The data frames that store the top 5 types of events with highest property, crop, and total damages on average are already extracted in Section 3. We can plot them, using barplot in descending order.
require(ggplot2)
require(gridExtra)
## reorder
storm.PROPDMG.top5 <- transform(storm.PROPDMG.top5, EVTYPE = reorder(EVTYPE, -PROPDMG))
storm.CROPDMG.top5 <- transform(storm.CROPDMG.top5, EVTYPE = reorder(EVTYPE, -CROPDMG))
storm.economic.top5 <- transform(storm.economic.top5, EVTYPE = reorder(EVTYPE, -TOTALDMG))
plot2.1 <- ggplot(data = storm.PROPDMG.top5, aes(x = EVTYPE, y = PROPDMG)) +
geom_bar(stat = "identity", fill = "olivedrab") +
geom_text(aes(label = as.integer(PROPDMG)), vjust = 1.6, color = "black", size = 3.5) +
xlab("Types of Events") + ylab("Property Damage") +
ggtitle("Figure 2.1: Top 5 Types of Events with Highest Property Damage")

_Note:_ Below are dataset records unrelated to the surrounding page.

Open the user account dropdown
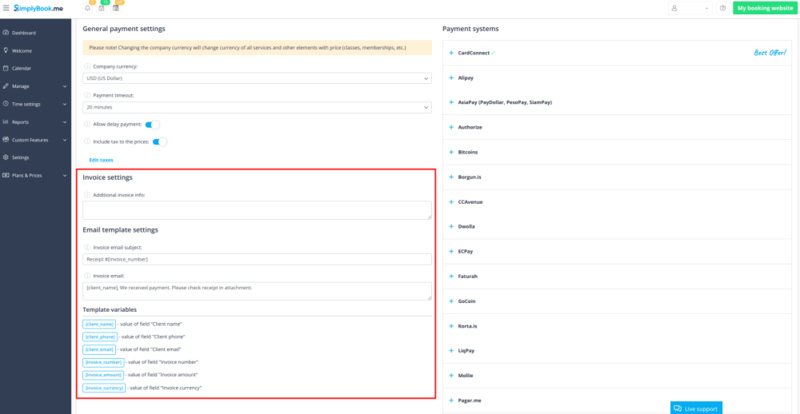The image size is (800, 414). (693, 8)
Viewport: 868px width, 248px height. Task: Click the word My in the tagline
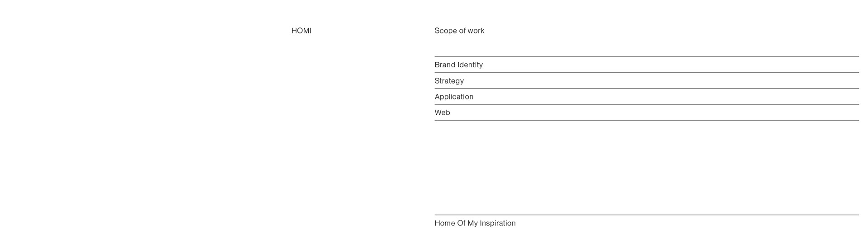[x=472, y=223]
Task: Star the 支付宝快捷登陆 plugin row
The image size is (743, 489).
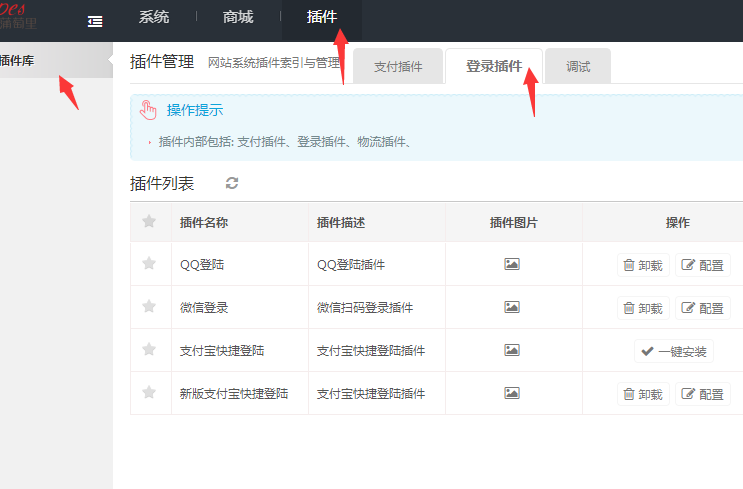Action: click(x=149, y=350)

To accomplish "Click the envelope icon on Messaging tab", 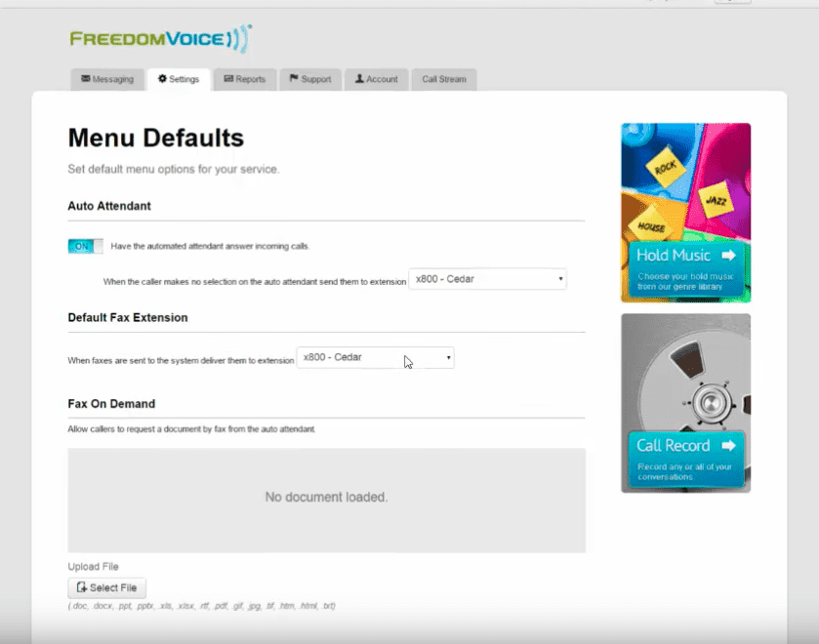I will point(86,79).
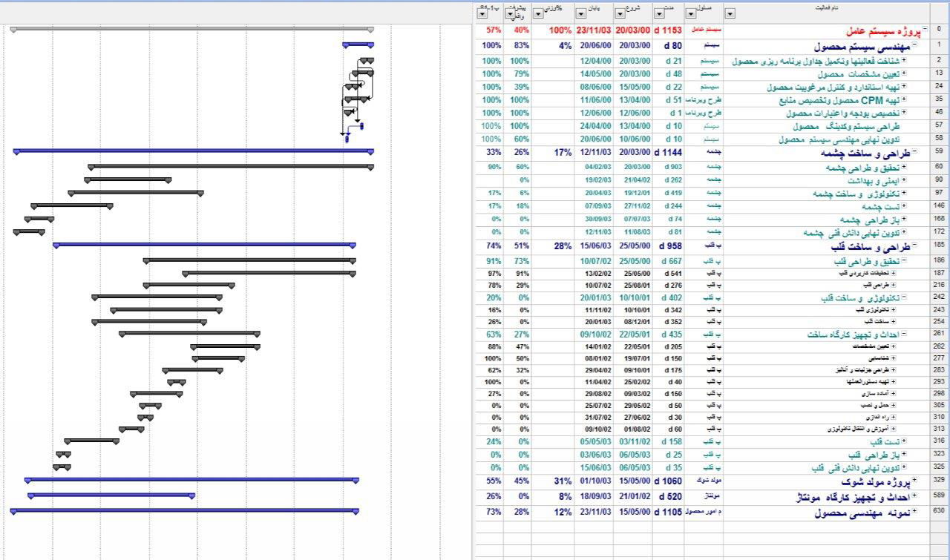Collapse the طراحی و ساخت چشمه group
Viewport: 950px width, 560px height.
(x=914, y=152)
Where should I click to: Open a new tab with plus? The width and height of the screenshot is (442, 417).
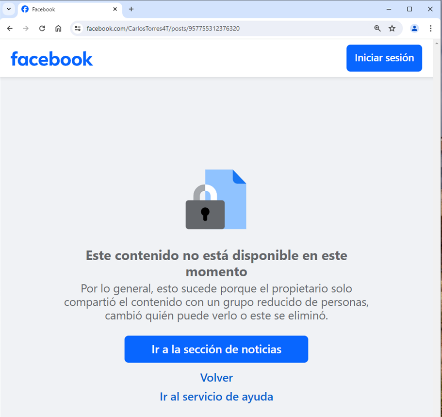tap(131, 9)
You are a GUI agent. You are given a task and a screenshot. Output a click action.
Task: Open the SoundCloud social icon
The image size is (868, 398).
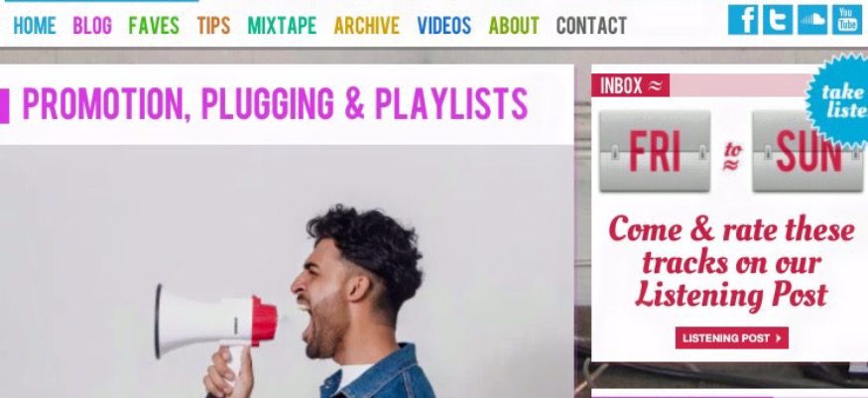(812, 20)
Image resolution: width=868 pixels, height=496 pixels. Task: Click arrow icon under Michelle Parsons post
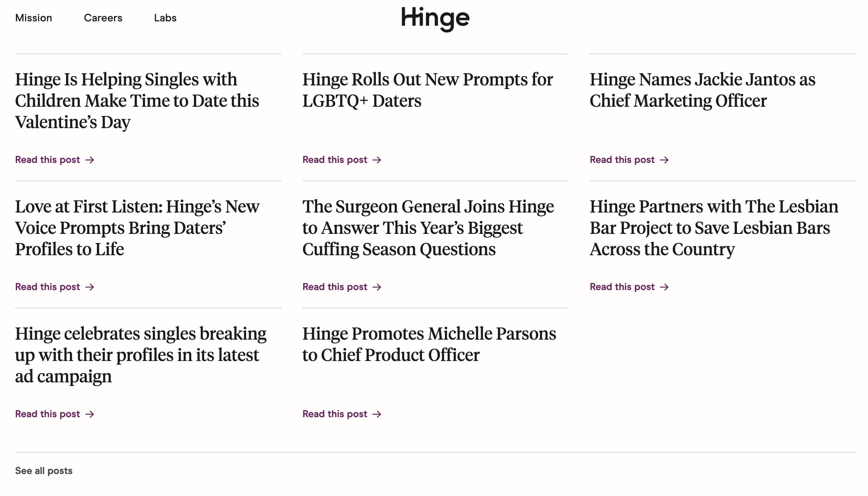[x=377, y=414]
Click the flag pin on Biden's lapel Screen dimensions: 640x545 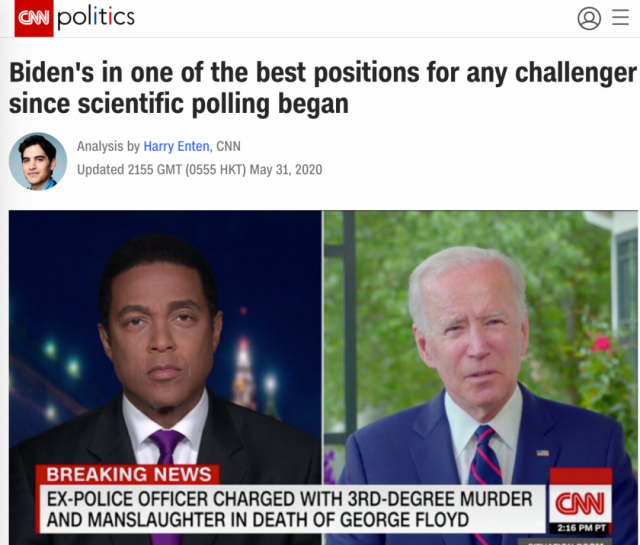coord(542,452)
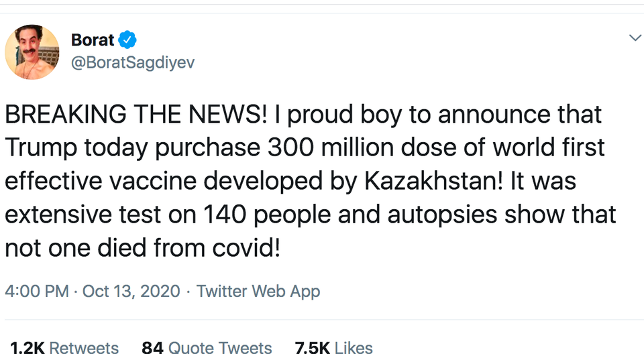Open the Oct 13, 2020 date link
Screen dimensions: 644x354
point(131,292)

plot2.2 <- ggplot(data = storm.CROPDMG.top5, aes(x = EVTYPE, y = CROPDMG)) +
geom_bar(stat = "identity", fill = "steelblue") +
geom_text(aes(label = as.integer(CROPDMG)), vjust = 1.6, color = "black", size = 3.5) +
xlab("Types of Events") + ylab("Crop Damage") +
ggtitle("Figure 2.2: Top 5 Types of Events with Highest Crop Damages")
plot2.3 <- ggplot(data = storm.economic.top5, aes(x = EVTYPE, y = TOTALDMG)) +
geom_bar(stat = "identity", fill = "blueviolet") +
geom_text(aes(label = as.integer(TOTALDMG)), vjust = 1.6, color = "black", size = 3.5) +
xlab("Types of Events") + ylab("Total Damages") +
ggtitle("Figure 2.3: Top 5 Types of Events with Highest Total Damages")
grid.arrange(plot2.1, plot2.2, plot2.3, nrow=3)
Figure 2.1 shows that COASTAL EROSION has the highest average property damage across all types of events; Figure 2.2 shows that DUST STORM/HIGH WINDS has the highest average crop damage across all type of events; Figure 2.3 shows that TROPICAL STORM GORDON has the highest total damages on average.